In a past blog I discussed the garbage can model of decision-making, and focused on being novel in decisions. Today, I am looking at reducing the risk and uncertainty inherent in any startup.

Risk identification is a process that systematically and continuously identifies current and potential risks that might have an adverse affect on a startup. The impact of the risk is affected by both frequency (lots of events) and severity (potential big losses). Most companies don’t worry much about frequent small losses. Office supplies disappearing or the local candy store missing a few small low cost items are two examples of a small loss. However, with severe losses, many organizations take precautions to protect events from occurring. Examples here might include large ticket items missing in the isles of retailers or a few items being chained down so that only department managers can help you try on the expensive goods.

In decision-making, the risk inherent about when key decisions should be made is often due to the lack of sufficient information to reduce the uncertainty. Strategies to deal with this issue may include:

  1. Postponing the decision. Sometimes decisions appear urgent but are not.
  2. Splitting up the decision into a series of real options. Break the decision into small bite size pieces this reducing any significant investment.
  3. Changing the order of decisions. Sometimes a client may ask for customization that may not benefit the strategic direction or value of the organization. In response, the startup can change the sequence to only payment upfront or with proof of performance before investing in the customization.

The CEO may not always initiate all important decision-making. Empowering employees is a very effective way to deal with every day minor decisions. If the decision is too important to delegate, then another way to manage the risk is to consult with a board member or trusted advisor. Even then, always try to find the HIPPO (the industry’s Highest Paid Person’s Opinion). Delegating up or outsourcing may be the best option when dealing with risk issues.

Managing risk and decisions can also be accomplished through insurance, or outsourcing. Startups often hire distributors and/or transportation companies to take on the logistics of moving product not only because it is less expensive but also because these outsource companies have the know-how to manage these specific operational risk.

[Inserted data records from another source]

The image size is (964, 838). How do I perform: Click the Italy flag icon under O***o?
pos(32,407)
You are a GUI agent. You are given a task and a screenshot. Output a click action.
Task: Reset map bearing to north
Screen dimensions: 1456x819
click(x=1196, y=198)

In startups there are other types of identifiable risk that may include market risk, supplier risk, default risk by clients and others that are usually addressed in the planning process. Managing risk and managing decisions travel in lock step with similar processes. However you manage risk, make sure the process is around a strategic framework and one that allows for continuous monitoring.

Garbage In, Garbage Out: The Garbage Can Solutions Model

The children’s story “Alice in Wonderland clearly identifies the paradigm of the Garbage Can Solution model. When Alice meets the ever-elusive Cheshire Cat they have this conversation:

‘Would you tell me, please, which way I ought to go from here?’

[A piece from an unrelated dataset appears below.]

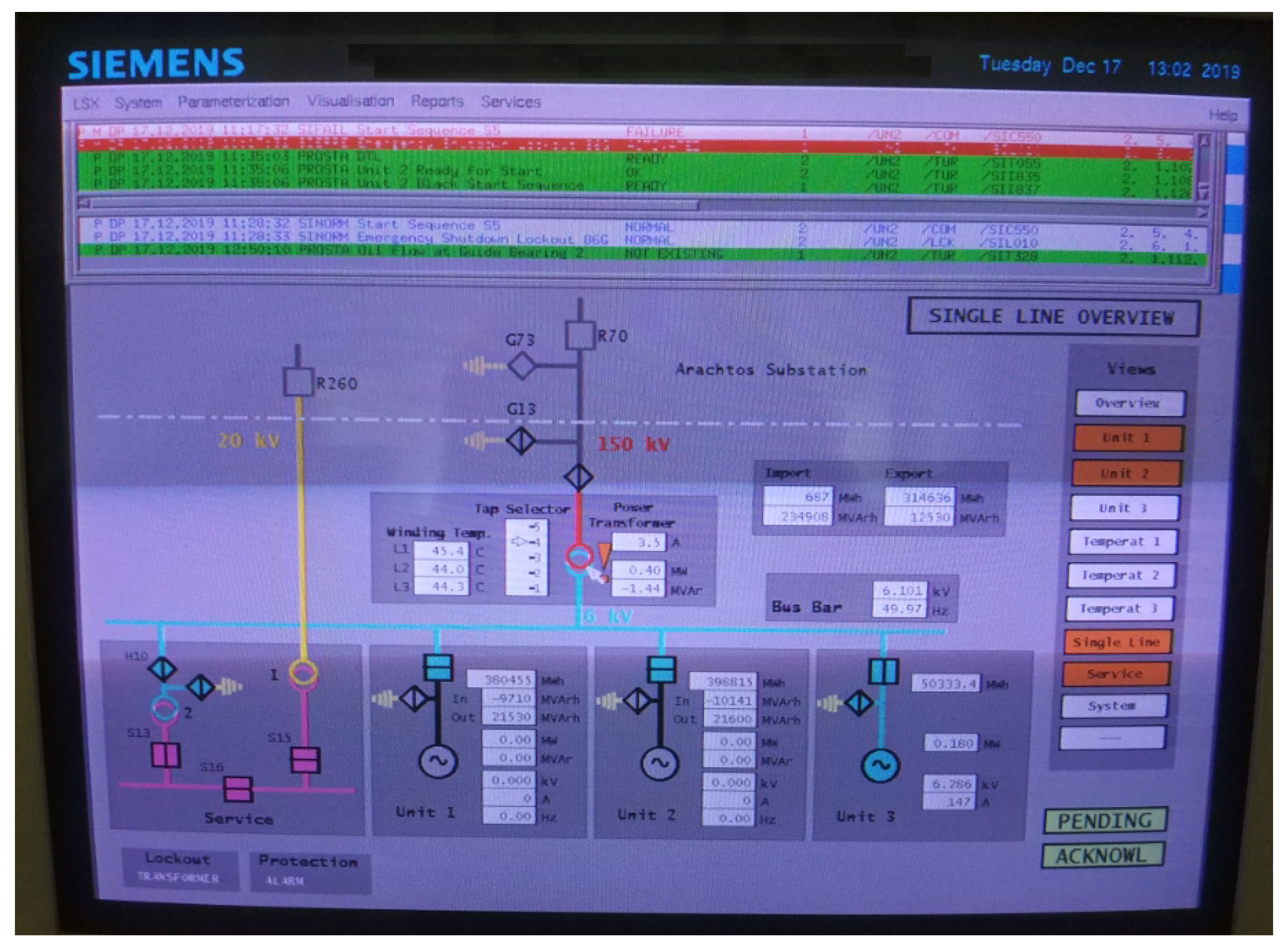Click the R260 breaker symbol

coord(298,382)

`That depends a good deal on where you want to get to,’ said the Cat.

`I don’t much care where–‘ said Alice.

`Then it doesn’t matter which way you go,’ said the Cat.

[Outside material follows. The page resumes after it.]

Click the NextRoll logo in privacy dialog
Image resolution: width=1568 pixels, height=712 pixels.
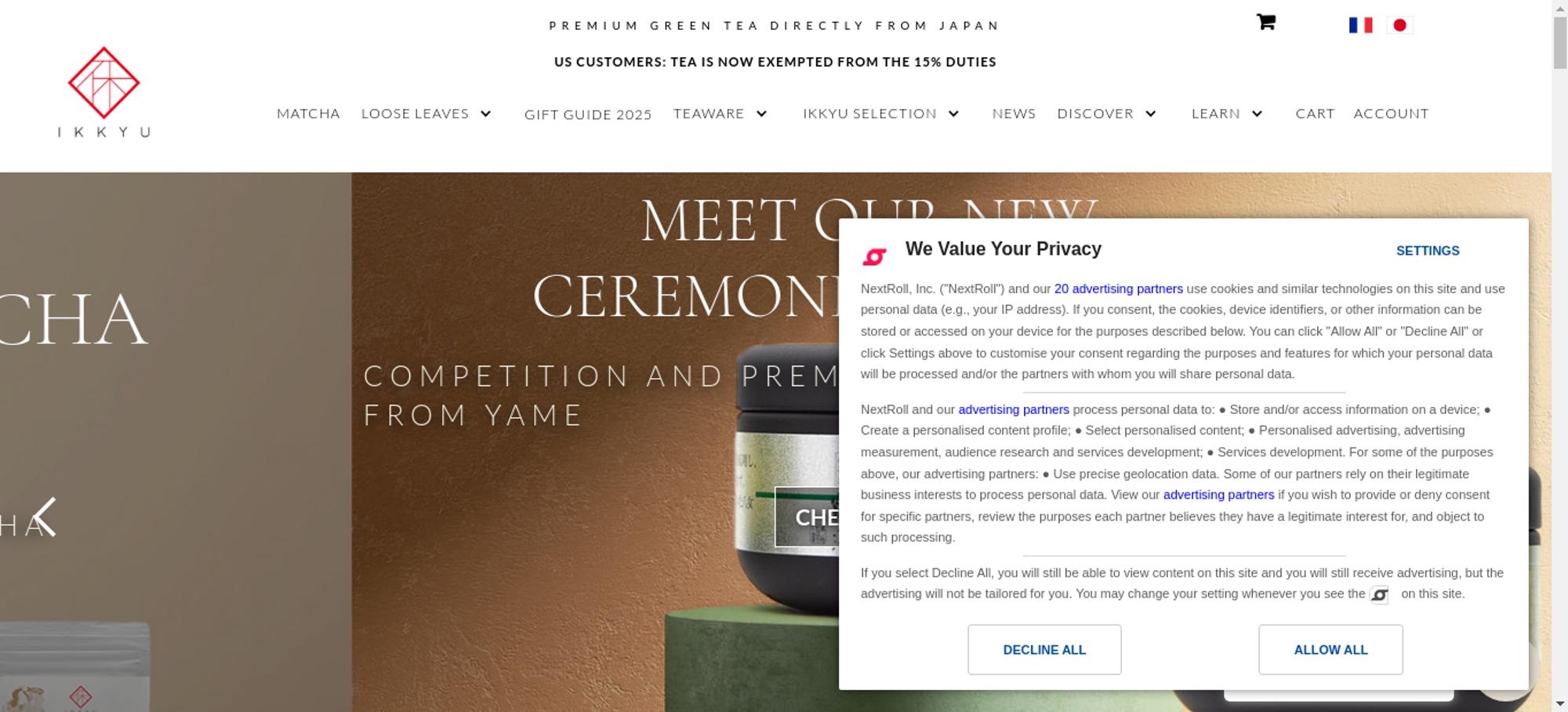click(874, 256)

`–so long as I get SOMEWHERE,’ Alice added as an explanation.

`Oh, you’re sure to do that,’ said the Cat, `if you only walk long enough.’

The question is if SOMEWHERE is the right place.

“Entrepreneurship is […]a way of thinking that emphasizes opportunities over threats,” according to strategic thinkers such as Krueger, Reilly and Carsrud. The “somewhere” alluded to by Alice can be either threatening or opportunistic for an entrepreneur. It can also be both. The trick is to know the difference.

The “Garbage Can Model” is one tool that is often used by entrepreneurs. The garbage can model is one where all of the entrepreneur’s historical decisions and solutions are thrown into a metaphorical can. When a problem arises, the entrepreneur is able to reach into the can to find a solution to their current problem. We see this often with serial entrepreneurs who look to their past success to solve a different set of problems. This has also been referred to as the sophomore jinx.

Traditionally, the Garbage Can Solution model describes the accidental or random confluence of four streams. A number of academics believe that decision making occurs in a random meeting of: choices looking for problems, problems looking for choices, solutions looking for problems to answer and decision makers looking for something to decide.”

In fact, one well known academic questions the validity of this particular model when she asks, “Does the garbage can model describe actual decision making or is it simply a labeling of the unexplained variance of other, more powerful, descriptions of strategic decision making?”

Additionally, does the garbage can take into account our existing bias based decisions? If we fall back on choices that worked for us in the past, does that mean they will work for us today? Do we need to solely rely on what is currently in our leaders’ bag of tricks to creatively develop new ideas, solutions, or products?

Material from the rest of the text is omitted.